▶ **Your instructions**
Where the line with "Roosendaal (516, 758)" appears below, start writing out lines exactly, and finish with the line with "Videoproducties (556, 1966)", which is included; write out nothing else.

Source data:
⁂

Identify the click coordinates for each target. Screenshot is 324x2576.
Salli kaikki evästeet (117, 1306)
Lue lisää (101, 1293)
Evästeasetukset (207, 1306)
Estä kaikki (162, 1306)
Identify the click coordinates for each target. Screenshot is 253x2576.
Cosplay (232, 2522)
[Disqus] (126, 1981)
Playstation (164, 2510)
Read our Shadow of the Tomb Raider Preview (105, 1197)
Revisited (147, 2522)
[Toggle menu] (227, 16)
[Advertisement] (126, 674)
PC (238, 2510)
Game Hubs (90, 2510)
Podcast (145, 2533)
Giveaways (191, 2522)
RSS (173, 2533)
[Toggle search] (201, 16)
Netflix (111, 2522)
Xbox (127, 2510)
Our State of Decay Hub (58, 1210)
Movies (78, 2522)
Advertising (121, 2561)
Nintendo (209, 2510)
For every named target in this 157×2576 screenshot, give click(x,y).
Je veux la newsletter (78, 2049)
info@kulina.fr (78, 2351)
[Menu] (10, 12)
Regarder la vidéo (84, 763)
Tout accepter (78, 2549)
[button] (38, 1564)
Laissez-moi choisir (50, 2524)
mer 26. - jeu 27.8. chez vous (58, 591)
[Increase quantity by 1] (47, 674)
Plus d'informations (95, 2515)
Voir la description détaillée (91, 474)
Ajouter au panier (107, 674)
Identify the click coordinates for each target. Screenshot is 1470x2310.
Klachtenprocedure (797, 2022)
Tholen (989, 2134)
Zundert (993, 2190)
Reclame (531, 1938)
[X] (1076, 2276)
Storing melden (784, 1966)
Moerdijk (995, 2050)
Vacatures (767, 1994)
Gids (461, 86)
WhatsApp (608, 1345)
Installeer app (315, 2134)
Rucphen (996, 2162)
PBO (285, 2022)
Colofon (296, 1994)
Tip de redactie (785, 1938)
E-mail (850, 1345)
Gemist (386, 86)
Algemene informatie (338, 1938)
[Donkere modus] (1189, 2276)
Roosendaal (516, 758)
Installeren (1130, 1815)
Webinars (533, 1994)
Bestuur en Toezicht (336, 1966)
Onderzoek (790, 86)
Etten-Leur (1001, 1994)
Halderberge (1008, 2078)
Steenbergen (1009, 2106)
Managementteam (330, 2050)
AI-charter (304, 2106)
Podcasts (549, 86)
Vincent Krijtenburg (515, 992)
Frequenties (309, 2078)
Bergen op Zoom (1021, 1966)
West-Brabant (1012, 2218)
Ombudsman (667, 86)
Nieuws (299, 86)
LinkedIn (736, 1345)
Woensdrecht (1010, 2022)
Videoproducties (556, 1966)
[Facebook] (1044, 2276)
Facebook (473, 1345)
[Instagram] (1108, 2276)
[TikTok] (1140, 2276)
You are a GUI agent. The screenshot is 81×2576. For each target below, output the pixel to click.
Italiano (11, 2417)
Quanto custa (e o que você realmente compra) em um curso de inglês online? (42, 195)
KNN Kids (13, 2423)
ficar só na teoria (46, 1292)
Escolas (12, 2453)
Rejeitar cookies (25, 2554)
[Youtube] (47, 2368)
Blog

⁂

▶ **Your response**
Roosendaal (516, 758)
Installeren (1130, 1815)
Webinars (533, 1994)
Bestuur en Toezicht (336, 1966)
Onderzoek (790, 86)
Etten-Leur (1001, 1994)
Halderberge (1008, 2078)
Steenbergen (1009, 2106)
Managementteam (330, 2050)
AI-charter (304, 2106)
Podcasts (549, 86)
Vincent Krijtenburg (515, 992)
Frequenties (309, 2078)
Bergen op Zoom (1021, 1966)
West-Brabant (1012, 2218)
Ombudsman (667, 86)
Nieuws (299, 86)
LinkedIn (736, 1345)
Woensdrecht (1010, 2022)
Videoproducties (556, 1966)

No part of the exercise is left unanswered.